The gap between insurance coverage and cost of rebuilding in the Marshall fire could be as much as $179 million for the 1,084 homes lost, according to estimates.
The Colorado Division of Insurance has collected data from insurance companies with claims from the Marshall fire to look at underinsurance for people who lost their homes. Underinsurance is when the amount of money a homeowner will receive from their insurance company is not enough to repair or replace the home.
“Before diving into solutions that tackle underinsurance, we needed to determine the potential size and scope of the problem,” Colorado Insurance Commissioner Michael Conway said in a release. “This is our initial analysis, but we will continue to analyze the claims data as it comes in from the insurance companies. However the challenge now and going forward will be nailing down reliable rebuilding costs."
The Division of Insurance collected data from 27 insurance groups representing 61 insurance companies — for example, Allstate has six individual companies and Liberty Mutual has five.
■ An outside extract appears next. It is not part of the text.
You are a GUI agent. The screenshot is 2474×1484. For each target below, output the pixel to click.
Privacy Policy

These 61 companies represent 97% of the market share of all companies selling homeowners insurance in Colorado.
Boulder County has identified 1,084 total losses, while the data collected from insurers captured 983 total loss claims. The division explained that this discrepancy comes from a number of factors, as things like rental properties being covered by commercial policies were not included in the data, nor were high-dollar homes in the surplus lines market.
Additionally, 32 of the 983 total loss claims reported by insurance companies were either incomplete or did not represent traditional homeowner insurance policies. This brings the number of loss claims used by the Division of Insurance for analysis to 951 homes.
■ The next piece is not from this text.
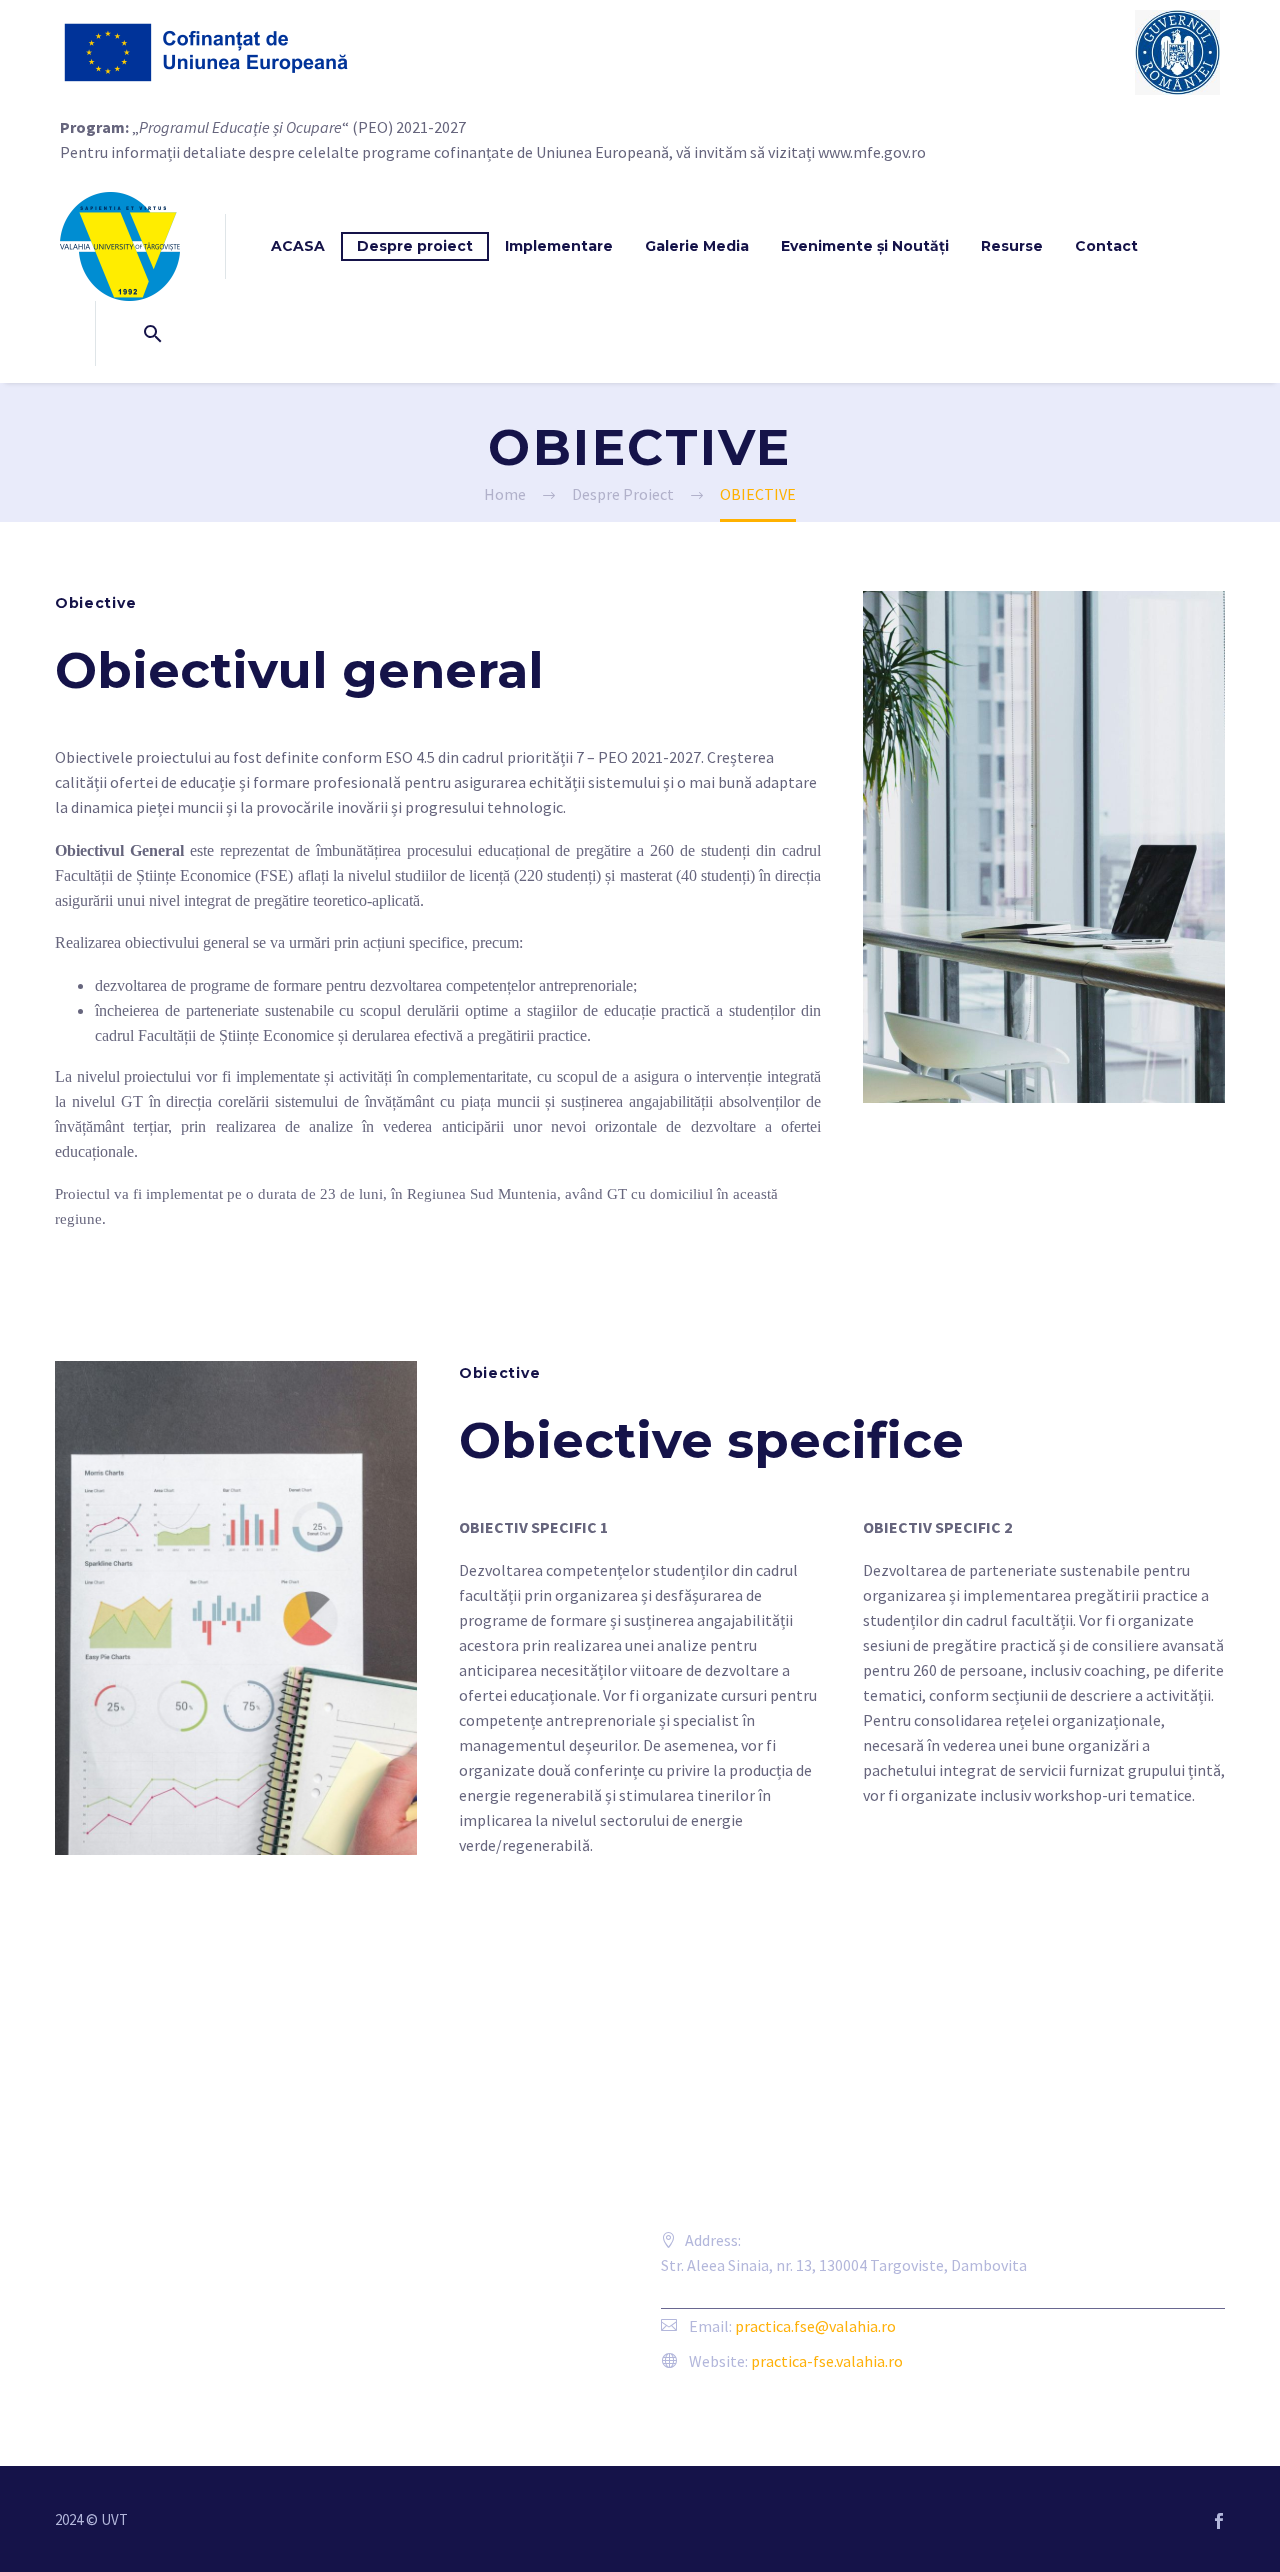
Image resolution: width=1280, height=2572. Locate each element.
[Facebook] (1219, 2521)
Over $1 billion in claims have been incurred so far for these homes, according to the analysis.
Of those 951 claims, 76 homes had guaranteed replacement coverage, meaning the insurance policy provides coverage for replacement of the home with similar quality and square footage without a cap — so underinsurance is not a problem for 8% of the homes in the analysis.
The majority of policies, 83%, provide some additional coverage if rebuilding exceeds policy limits while the remaining 9% have no such extended coverage.
Determining the extent of underinsurance is dependent on the anticipated rebuilding costs. At $250 per square foot, the analysis found that 36% of policies are underinsured. The average amount of underinsurance per policy is estimated at just under $100,000 with that rebuilding cost.
At $300 per square foot, 55% of policies are underinsured for an average of roughly $165,000 per policy.
At $350 per square foot, two-thirds of policies are underinsured at an average of $242,670 per policy.
The estimated total amount of underinsurance is estimated at $34 million, $86 million and $155 million for $250, $300 and $350 per square foot respectively.
Applying the same basic assumptions for calculating the total amount of underinsurance for all 1,084 losses, the overall amount of underinsurance is estimated at $39 million, $100 million and $179 million depending on the cost per square foot to rebuild.
As of the end of March, the U.S. Small Business Administration approved $91.2 million in disaster loans for homeowners impacted by the Marshall fire. The Division of Insurance expects much of that to be used toward closing the gap between insurance and the cost of rebuilding.